Alan Ward

Personal information
- Born: 10 August 1947 Dronfield, Derbyshire, England
- Died: 15 June 2026 (aged 78)
- Batting: Right-handed
- Bowling: Right-arm fast
- Relations: David Ward (son)

Domestic team information
- 1966–1976: Derbyshire
- 1971/72: Border
- 1977–1978: Leicestershire

Career statistics
| Competition | Test | FC | LA |
| Matches | 5 | 163 | 119 |
| Runs scored | 40 | 928 | 259 |
| Batting average | 8.00 | 8.43 | 6.31 |
| 100s/50s | 0/0 | 0/0 | 0/0 |
| Top score | 21 | 44 | 21* |
| Balls bowled | 761 | 21,905 | 5,671 |
| Wickets | 14 | 460 | 143 |
| Bowling average | 32.35 | 22.81 | 24.45 |
| 5 wickets in innings | 0 | 15 | 2 |
| 10 wickets in match | 0 | 4 | 0 |
| Best bowling | 4/61 | 7/42 | 6/24 |
| Catches/stumpings | 3/– | 51/– | 23/– |
- Source: CricketArchive, 18 June 2010

= Alan Ward (cricketer) =

English cricketer (1947–2026)

Alan Ward (10 August 1947 – 15 June 2026) was an English cricketer, who played in five Test matches for the England cricket team between 1969 and 1976. He played for Derbyshire County Cricket Club from 1966 to 1976, and for Leicestershire from 1977 to 1978. A fast right-arm bowler, he could, with more fortune, have been the perfect foil of his era for John Snow.

==Biography==
Ward made his first-class debut for Derbyshire in 1966, and topped the English first-class averages in 1969, and was selected for the 1970 Internationals against The Rest of the World side, which contained, on occasion, Garry Sobers and Graeme Pollock. He went to Australia in 1970–71 under Ray Illingworth, who lauded his Ward–Snow opening combination. Snow prospered, picking up thirty one wickets to become the decisive factor in England's claiming the Ashes, but Ward, even before injuries struck, struggled. He was replaced on the tour by Bob Willis.

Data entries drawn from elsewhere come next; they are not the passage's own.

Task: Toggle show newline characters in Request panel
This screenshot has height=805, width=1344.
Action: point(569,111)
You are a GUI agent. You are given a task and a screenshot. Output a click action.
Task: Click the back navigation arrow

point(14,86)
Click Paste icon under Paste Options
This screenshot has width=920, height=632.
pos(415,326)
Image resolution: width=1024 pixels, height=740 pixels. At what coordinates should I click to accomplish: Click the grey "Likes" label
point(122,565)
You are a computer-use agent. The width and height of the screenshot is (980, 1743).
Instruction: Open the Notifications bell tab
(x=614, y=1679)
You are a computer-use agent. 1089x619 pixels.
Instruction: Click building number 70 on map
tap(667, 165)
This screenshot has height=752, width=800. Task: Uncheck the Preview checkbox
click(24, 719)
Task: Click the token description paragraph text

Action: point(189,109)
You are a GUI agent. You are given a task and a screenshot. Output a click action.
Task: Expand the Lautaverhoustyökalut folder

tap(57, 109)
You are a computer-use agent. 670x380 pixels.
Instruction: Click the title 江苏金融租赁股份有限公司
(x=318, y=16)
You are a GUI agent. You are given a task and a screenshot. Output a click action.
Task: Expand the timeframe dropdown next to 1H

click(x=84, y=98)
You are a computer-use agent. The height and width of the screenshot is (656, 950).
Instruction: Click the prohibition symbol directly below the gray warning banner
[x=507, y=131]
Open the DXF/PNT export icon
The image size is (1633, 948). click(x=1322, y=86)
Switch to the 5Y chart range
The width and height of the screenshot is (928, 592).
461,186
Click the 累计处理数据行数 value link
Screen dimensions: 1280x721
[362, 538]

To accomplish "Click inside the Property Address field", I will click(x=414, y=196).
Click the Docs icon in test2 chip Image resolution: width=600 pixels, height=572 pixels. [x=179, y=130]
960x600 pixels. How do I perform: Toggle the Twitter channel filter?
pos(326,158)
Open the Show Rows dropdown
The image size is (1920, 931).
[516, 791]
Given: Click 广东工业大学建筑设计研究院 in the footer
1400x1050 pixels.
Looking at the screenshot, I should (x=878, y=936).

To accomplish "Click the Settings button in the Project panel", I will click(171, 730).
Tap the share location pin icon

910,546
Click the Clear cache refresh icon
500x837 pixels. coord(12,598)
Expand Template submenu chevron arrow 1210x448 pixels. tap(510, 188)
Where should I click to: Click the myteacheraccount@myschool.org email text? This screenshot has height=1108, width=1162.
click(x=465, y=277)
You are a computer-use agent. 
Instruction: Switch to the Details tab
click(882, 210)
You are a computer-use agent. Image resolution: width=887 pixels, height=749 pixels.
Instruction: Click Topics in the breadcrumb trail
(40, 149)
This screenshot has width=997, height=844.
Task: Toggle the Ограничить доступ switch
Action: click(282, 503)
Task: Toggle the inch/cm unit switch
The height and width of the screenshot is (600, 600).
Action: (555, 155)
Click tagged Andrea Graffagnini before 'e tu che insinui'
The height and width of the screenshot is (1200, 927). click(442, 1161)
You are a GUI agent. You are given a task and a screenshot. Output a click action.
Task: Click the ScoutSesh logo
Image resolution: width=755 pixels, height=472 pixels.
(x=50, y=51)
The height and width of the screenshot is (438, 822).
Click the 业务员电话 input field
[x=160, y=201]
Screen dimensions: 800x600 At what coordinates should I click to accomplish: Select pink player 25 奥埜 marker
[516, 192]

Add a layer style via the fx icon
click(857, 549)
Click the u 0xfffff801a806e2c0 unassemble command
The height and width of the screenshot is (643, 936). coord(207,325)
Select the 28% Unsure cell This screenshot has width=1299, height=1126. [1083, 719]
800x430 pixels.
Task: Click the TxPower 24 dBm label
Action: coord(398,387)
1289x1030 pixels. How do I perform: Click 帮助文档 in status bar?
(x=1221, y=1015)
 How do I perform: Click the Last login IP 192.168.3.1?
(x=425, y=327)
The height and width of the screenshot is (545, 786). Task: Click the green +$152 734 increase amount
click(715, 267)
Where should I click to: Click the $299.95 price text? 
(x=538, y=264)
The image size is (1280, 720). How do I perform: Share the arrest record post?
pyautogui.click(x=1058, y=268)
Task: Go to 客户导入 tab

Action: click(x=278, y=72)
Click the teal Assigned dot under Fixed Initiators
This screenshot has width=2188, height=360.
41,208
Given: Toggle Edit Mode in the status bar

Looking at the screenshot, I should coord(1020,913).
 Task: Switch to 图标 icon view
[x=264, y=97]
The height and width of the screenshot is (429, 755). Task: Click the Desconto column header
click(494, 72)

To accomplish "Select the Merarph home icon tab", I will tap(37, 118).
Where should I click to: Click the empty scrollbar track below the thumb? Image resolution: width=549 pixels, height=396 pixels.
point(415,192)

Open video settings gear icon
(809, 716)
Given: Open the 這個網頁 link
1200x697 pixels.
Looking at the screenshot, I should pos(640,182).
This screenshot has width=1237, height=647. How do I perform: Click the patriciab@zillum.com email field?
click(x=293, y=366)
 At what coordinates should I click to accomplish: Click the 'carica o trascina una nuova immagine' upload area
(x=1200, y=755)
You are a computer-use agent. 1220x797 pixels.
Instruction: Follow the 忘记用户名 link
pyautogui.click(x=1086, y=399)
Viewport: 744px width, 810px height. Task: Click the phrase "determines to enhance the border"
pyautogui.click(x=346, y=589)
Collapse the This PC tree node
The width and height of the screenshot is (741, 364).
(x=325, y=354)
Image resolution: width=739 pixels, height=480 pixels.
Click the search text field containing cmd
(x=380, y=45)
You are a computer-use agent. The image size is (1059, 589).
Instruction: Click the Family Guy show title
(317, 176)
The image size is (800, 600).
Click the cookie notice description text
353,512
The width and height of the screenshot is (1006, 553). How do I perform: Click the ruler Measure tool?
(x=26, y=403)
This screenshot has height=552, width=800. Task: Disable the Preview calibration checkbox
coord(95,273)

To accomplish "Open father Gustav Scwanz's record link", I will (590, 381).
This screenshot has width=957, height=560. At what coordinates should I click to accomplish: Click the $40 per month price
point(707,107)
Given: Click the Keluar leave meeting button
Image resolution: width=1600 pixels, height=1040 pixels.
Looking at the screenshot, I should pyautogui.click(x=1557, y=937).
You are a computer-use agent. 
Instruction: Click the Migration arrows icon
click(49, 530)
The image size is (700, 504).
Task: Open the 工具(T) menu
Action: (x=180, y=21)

In 1973, he refused to bowl in a County Championship game against Yorkshire, and Derbyshire's captain, Brian Bolus, banished him from the field. In 1976, he left the county in unhappy circumstances but was called up to play against the West Indies in the fifth, and final, Test Match of his career. On the final day, with the West Indians pressing for victory, he held them for almost an hour before falling for a duck.

Ward joined Leicestershire in 1976. His first-class career ended two years later.

Ward died from amyloidosis on 15 June 2026, aged 78.